On Wed, 2006-12-27 at 19:20 +0100, David Nielsen wrote:
ons, 27 12 2006 kl. 09:09 -0800, skrev Sean Bruno:
Isn't Evolution sort of, kind of, maintained by our fair friends over at Novell/Suse ? Does that have anything to do with this "Death to Evo" thread?
The only over riding reason to _still_ use Evolution is to interface directly to a MS Exchange server.
I happen to use it out of habit, not because it's better/worse. I perceive the mail filtering rules to be easier to configure and more robust than Thunderbird, but that may be _MY_ perception.
As much as I absolutely loath Evolution I tend to agree, the filtering and the way it displays threads seem much more natural than any other mailer I've tried.
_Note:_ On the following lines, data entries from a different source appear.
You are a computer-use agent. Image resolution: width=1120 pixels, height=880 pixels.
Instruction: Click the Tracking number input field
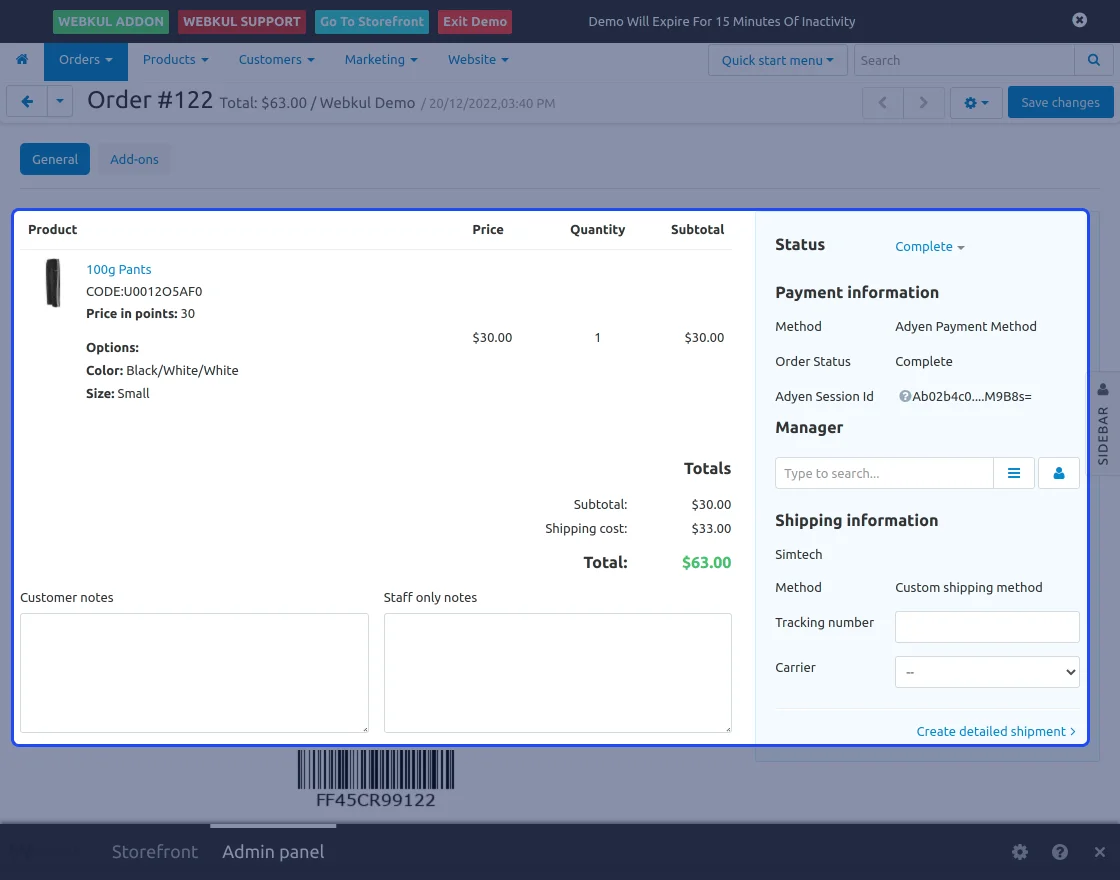986,627
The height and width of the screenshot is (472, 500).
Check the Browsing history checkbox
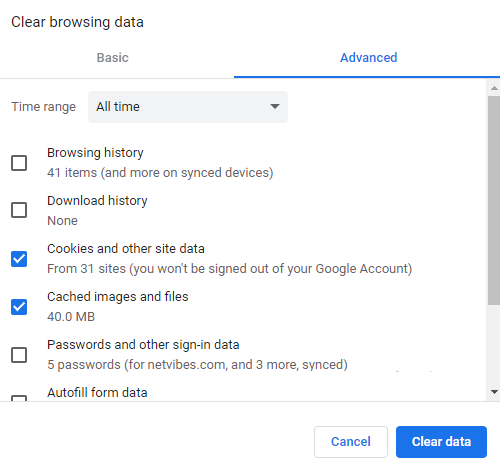coord(19,163)
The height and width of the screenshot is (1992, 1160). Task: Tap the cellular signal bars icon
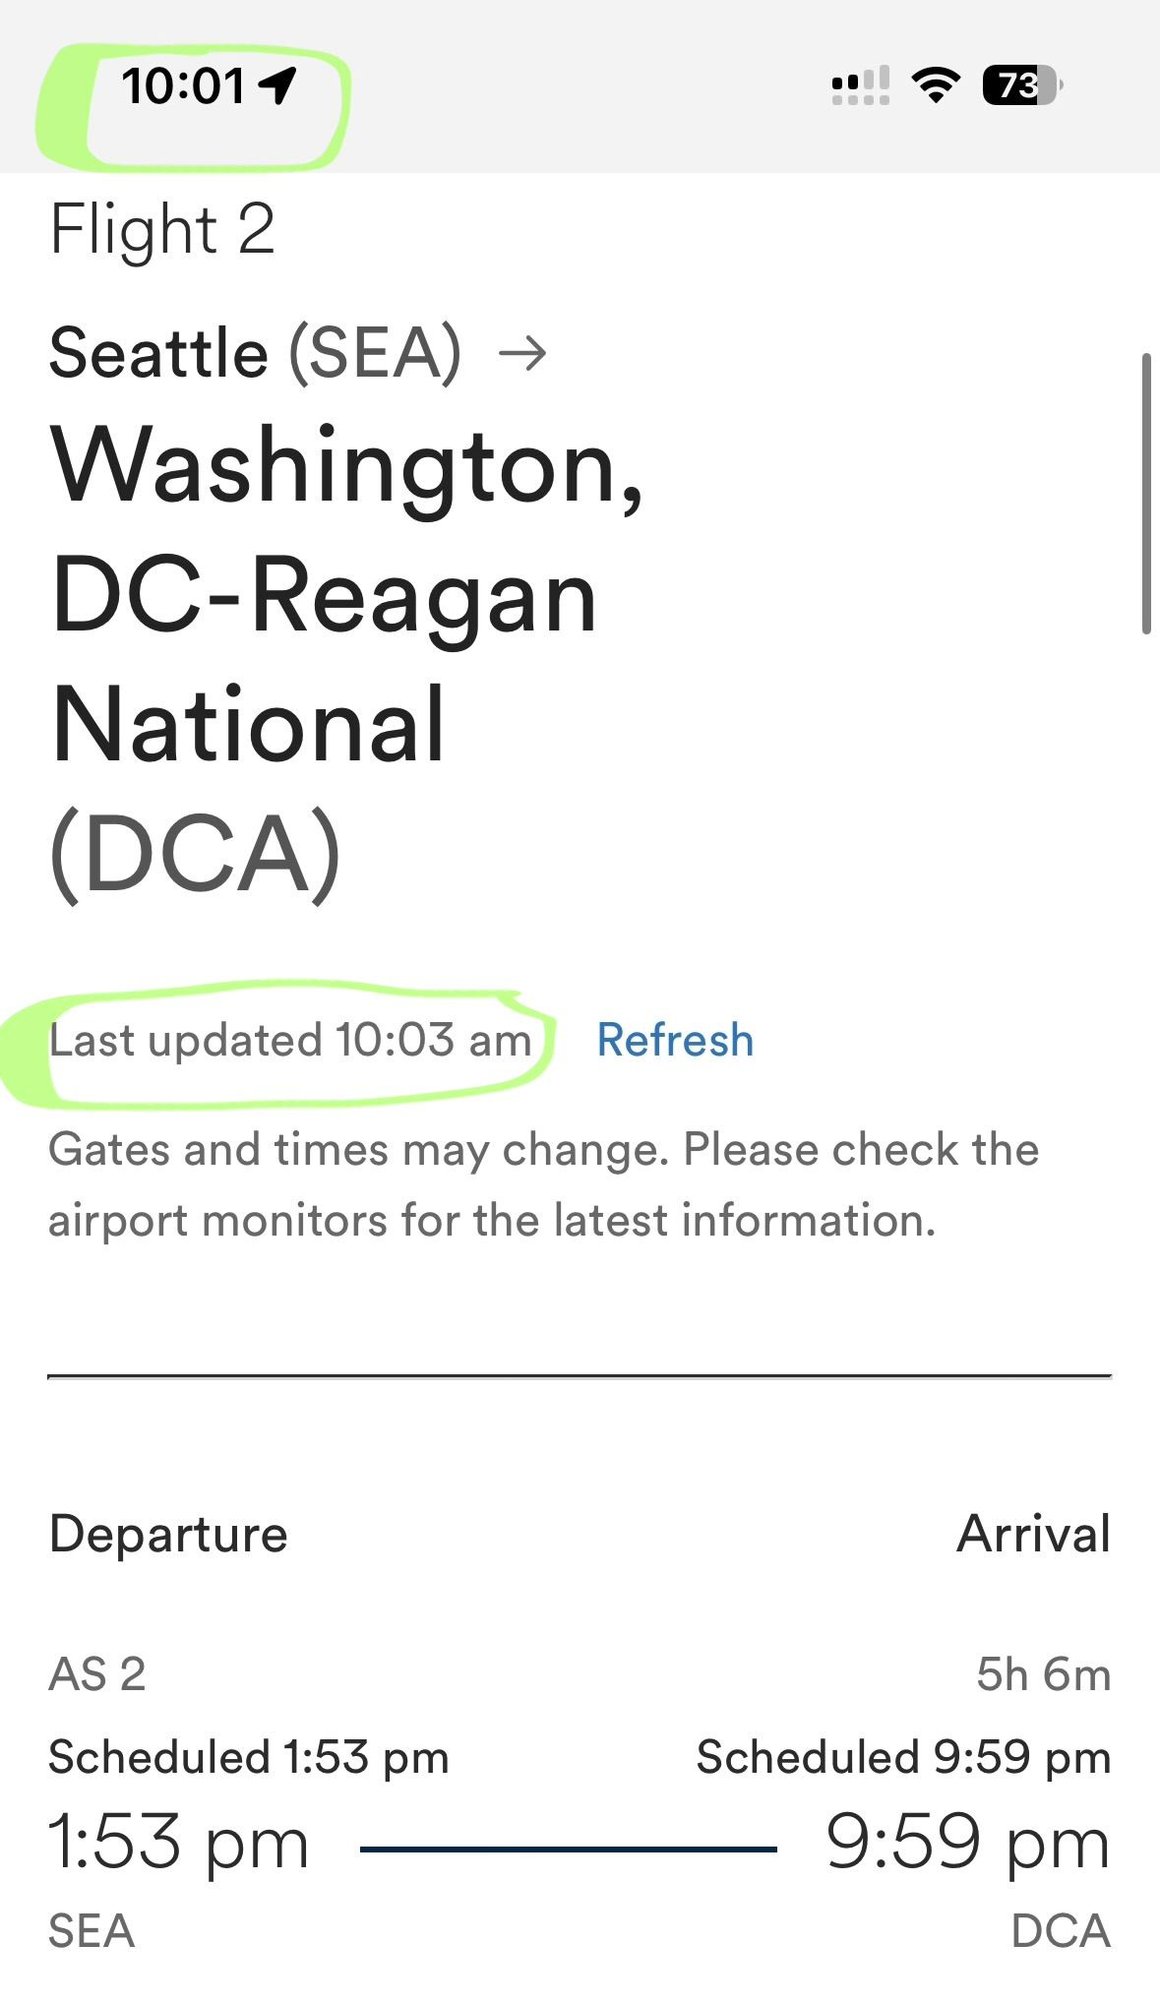tap(860, 86)
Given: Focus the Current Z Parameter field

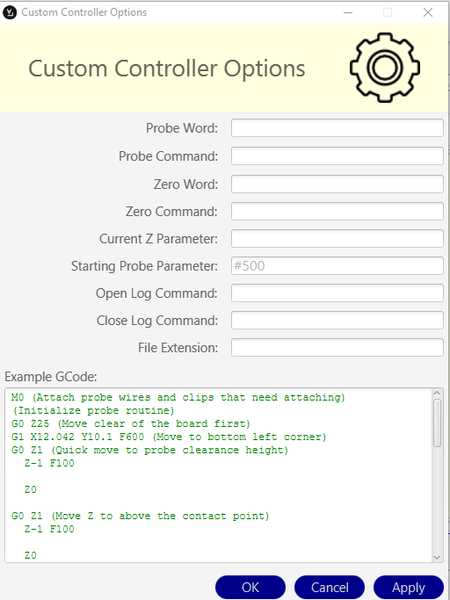Looking at the screenshot, I should 337,238.
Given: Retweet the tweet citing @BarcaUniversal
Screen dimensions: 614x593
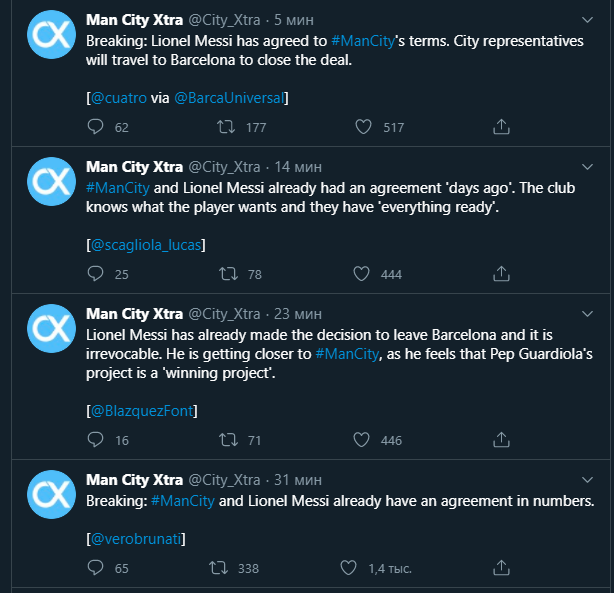Looking at the screenshot, I should click(x=227, y=127).
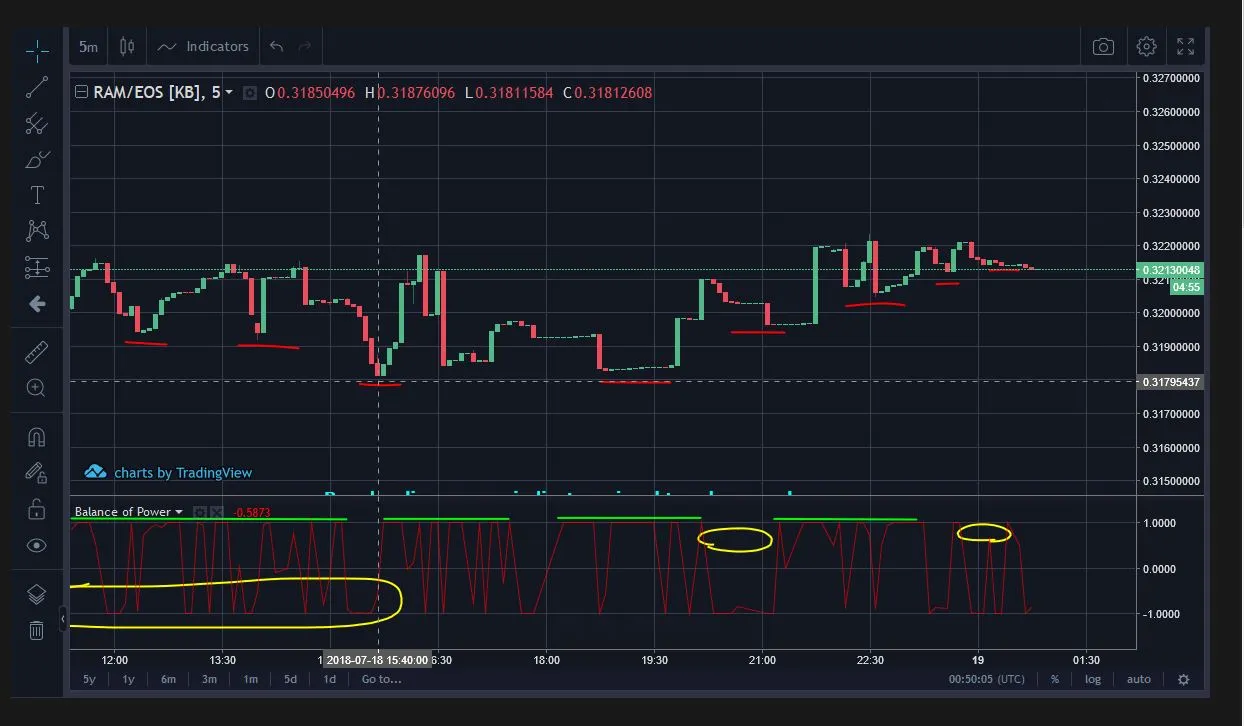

That doesn't stop the massive amount of unrelated suckage though, like the infamous #217567 wherein Evolution entirely refuses to send mail for no apparent reason or the many other quirks.
Evolution currently is the best of a lot of bad choices, it would be nice if somewhere down the line we could find a replacement, especially one that didn't come bundled with all this groupware functionality all in one app. A simple mailer which can inter-operate with something like Contacts and Dates to make a nicely separated PIM suite which shares information would be ideal in my mind. Anything else seems to be begging for disaster to me, complexity breeds the kind of madness Evolution has become.
- David Nielsen
Evo has it's problems, but currently it's indispensable. I don't agree that complexity necessarily has to involve madness; there are programs more complex than Evo that work just fine. The issue is simply just getting competent help to fix it. This thing of just dumping it and going to something else was lazy and shortsighted.
It's easier to protect your existing user base than it is to alienate and amputate them, then try to get them back.